Gdy skończy nam się czas, kończymy rozdział i zdajemy raport. Na tej samej stronie, dzięki której mamy dostęp do filmików, odnajdziemy też pytania dotyczące rozegranej przez nas fabuły rozdziału, a wynik śledztwa zapisywany jest na naszym koncie. Szkoda tylko, że przy okazji nie można zapisać tam naszego stanu żetonów, co bardzo pomogłoby w zapamiętaniu stanu gry, gdybyśmy chcieli po zakończonym rozdziale przerwać na jakiś czas rozgrywkę.
Pomiędzy poszczególnymi rozdziałami drużyna otrzymuje punkty doświadczenia, za które może kupować rozwinięcia dla postaci pozwalające na dobieranie dodatkowych żetonów. Awanse te zrealizowane są za pomocą naklejek na karty postaci. Ten niewielki element rozgrywki typu legacy można oczywiście pominąć i rozwinięcia zapisywać na kartce, zwłaszcza jeżeli chcemy zagrać w “Diuna: Sekrety Rodu” z więcej niż jedną grupą.
Legacy
Gry typu “legacy” to pewnym uproszczeniu planszówki, które zagramy tylko raz. Część ich mechaniki związana jest albo z niszczeniem elementów gry, albo jak w wypadku gry “Diuna: Sekrety rodu”, ich zmianie poprzez naklejenie lub zaklejanie określonych fragmentów instrukcji lub samych “bebechów” planszówki. Gry tego typu są często dość długie (na przykład “Gloomhaven” oferuje około 100 godzin zabawy), ale zwykle też dzielone są na zjadliwe pod względem długości odcinki z możliwością zapisu stanu i powrotu do rozgrywki za jakiś czas, dzięki czemu można o nich generalnie mówić jak o swego rodzaju planszowej kampanii. Wszystko to sprawia, że bardzo lubię takie gry, bo dają wrażenia jedyne w swoim rodzaju.

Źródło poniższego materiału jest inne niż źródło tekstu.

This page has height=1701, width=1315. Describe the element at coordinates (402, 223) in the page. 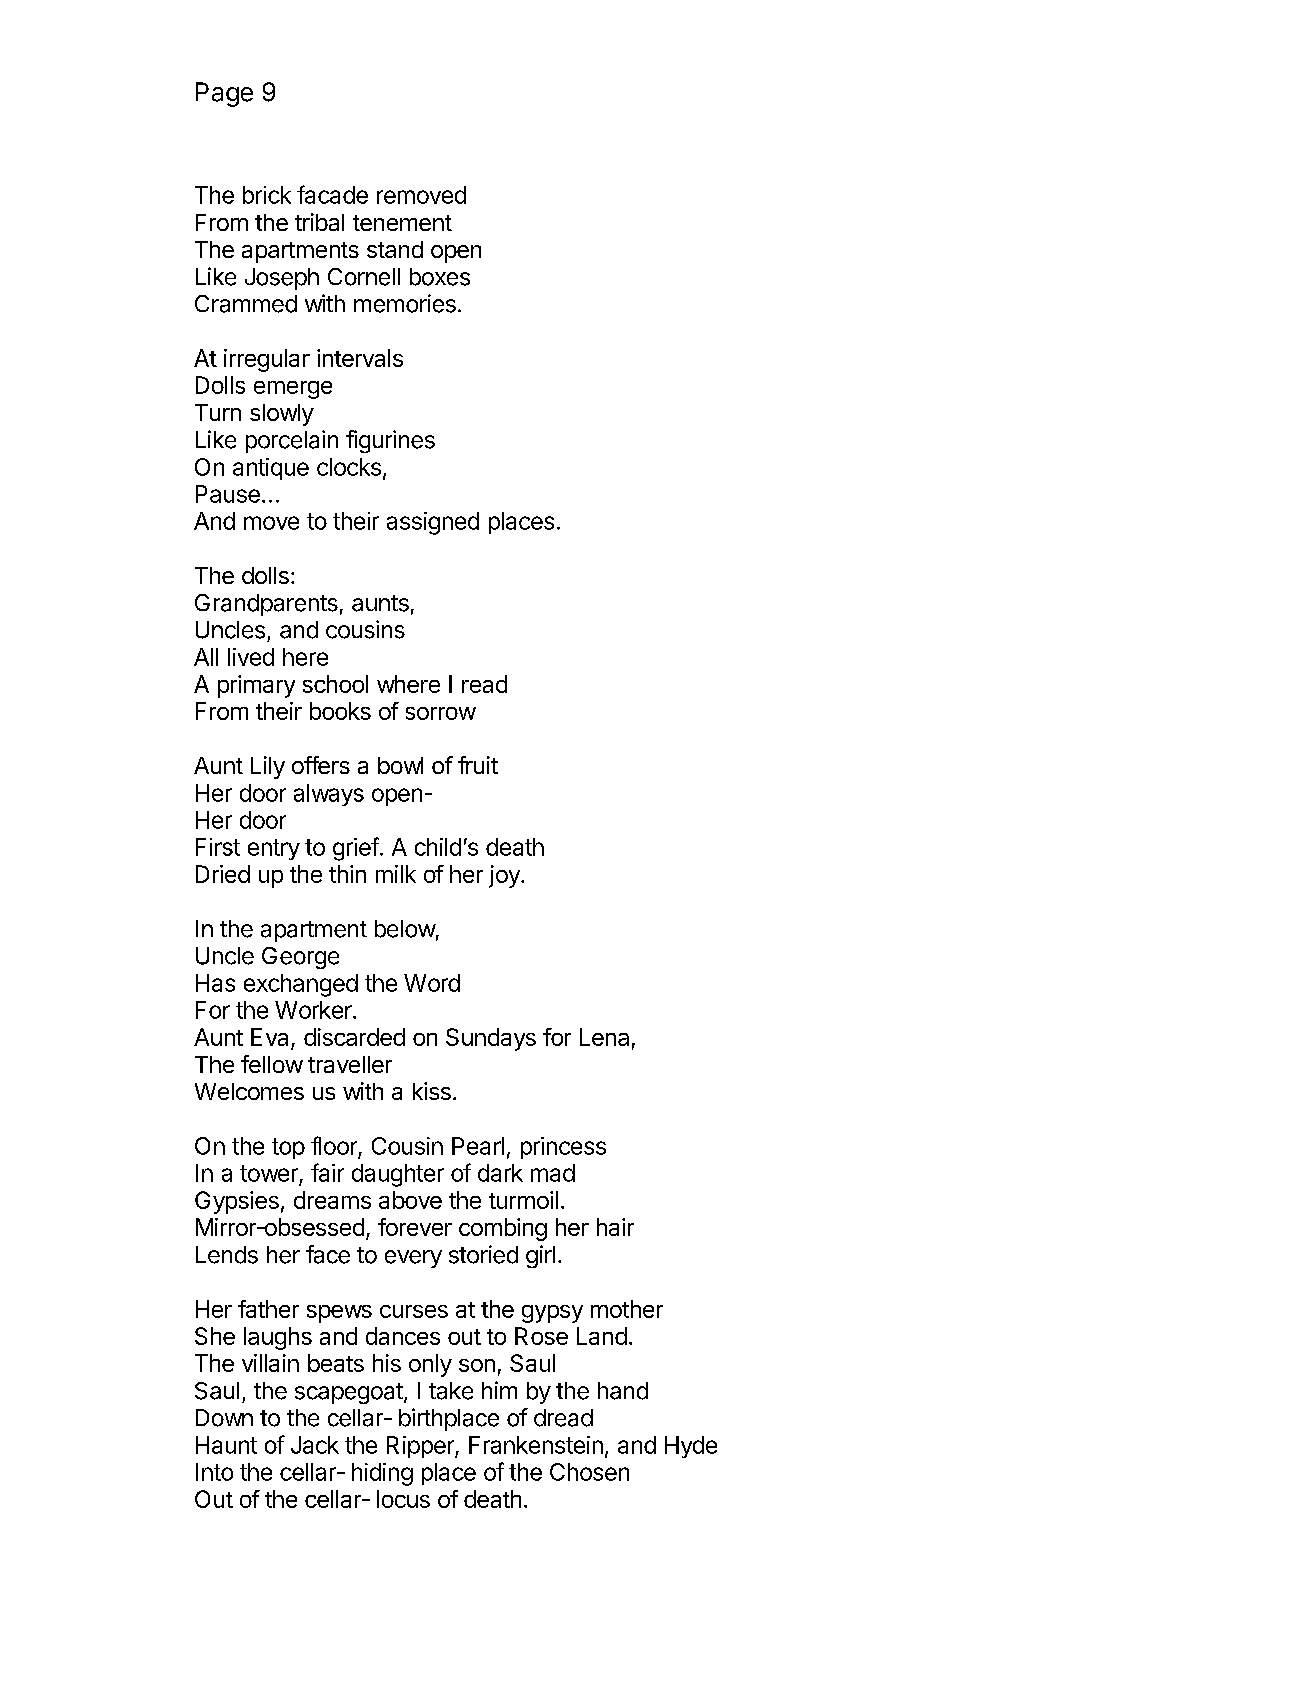

I see `tenement` at that location.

Grę można spokojnie rozegrać samemu lub zebrać grupę liczącą do czterech osób. Całość rozgrywki powinna zająć od 2 do 4 godzin, a jej długość będzie bardzo zależeć od tego, jak doświadczeni jesteście w analizowaniu śladów i wskazówek. My szliśmy przez tę grę jak ciepły nóż przez masło.

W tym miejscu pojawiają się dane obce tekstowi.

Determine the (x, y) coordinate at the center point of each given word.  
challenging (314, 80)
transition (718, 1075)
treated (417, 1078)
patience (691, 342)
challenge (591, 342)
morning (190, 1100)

Na koniec warto też wspomnieć, że gra ma dość niewielką regrywalność. Zarówno elementy legacy, jak konstrukcja, która sprawia, że tajemnica jest w dużej mierze rozwiązana na koniec, sprawią, że po 2-3 rozgrywkach poznamy całość fabuły i jej odnóg.
Wykonanie
Gra jest wykonana naprawdę ładnie. Jej stylistyka graficzna bardzo mocno nawiązuje do najnowszej filmowej adaptacji książki Franka Herberta, ale grafiki, zwłaszcza te na kartach ilustracji, są naprawdę miłe dla oka. Poszczególne elementy wykonane są bardzo porządnie i z solidnego kartonu lub przyjemnego papieru kredowego. Jedynym wyjątkiem jest tu mapa Arrakis, którą wydrukowano na papierze nieco gorszej jakości.
Warstwa wizualna gry “Diuna: Sekrety rodu” na tyle ciekawie ilustruje stworzone przez Franka Herberta uniwersum, że gdy zabiorę się za prowadzenie RPGowej “Diuny” bez dwóch zdań wykorzystam zawarte w niej elementy jako handouty. Karty Ilustracji, mapki (zarówno te duże, jak i te, które znajdziemy na Spotkaniach) nie raz zagoszczą na moim pokrytym piaskiem stole.
Wrażenia ogólne
“Diuna: Sekrety rodu” to bardzo sympatyczne wprowadzenie w okołogrowy wariant uniwersum, dla ludzi, którzy znali je do tej pory tylko z filmów lub książek i mają niewielkie doświadczenie z grami. Fabuła i mechanika są niezwykle proste, a przy okazji ładnie ilustrują to, że uniwersum może istnieć poza książkami i że można go doświadczyć inaczej niż tylko oczami ich bohaterów.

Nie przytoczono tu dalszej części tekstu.